An exact transcription is needed, starting with the line that contains "Task: Select the Text Selection tool" and ending with the last line of the records.
DATA EXTRACTS Block Start
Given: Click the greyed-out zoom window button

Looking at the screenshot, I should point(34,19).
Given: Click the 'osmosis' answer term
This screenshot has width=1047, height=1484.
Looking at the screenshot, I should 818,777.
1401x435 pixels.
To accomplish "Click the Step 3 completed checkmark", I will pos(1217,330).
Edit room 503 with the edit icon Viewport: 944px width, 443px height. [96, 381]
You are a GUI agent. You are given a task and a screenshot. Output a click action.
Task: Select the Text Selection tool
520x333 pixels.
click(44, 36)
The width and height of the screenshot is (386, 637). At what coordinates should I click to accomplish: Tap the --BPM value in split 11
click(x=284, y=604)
DATA EXTRACTS Block End
EXERCISE SOLUTION:
Task: Select the Text Selection tool
520x333 pixels.
click(44, 36)
The width and height of the screenshot is (386, 637). At what coordinates should I click to accomplish: Tap the --BPM value in split 11
click(x=284, y=604)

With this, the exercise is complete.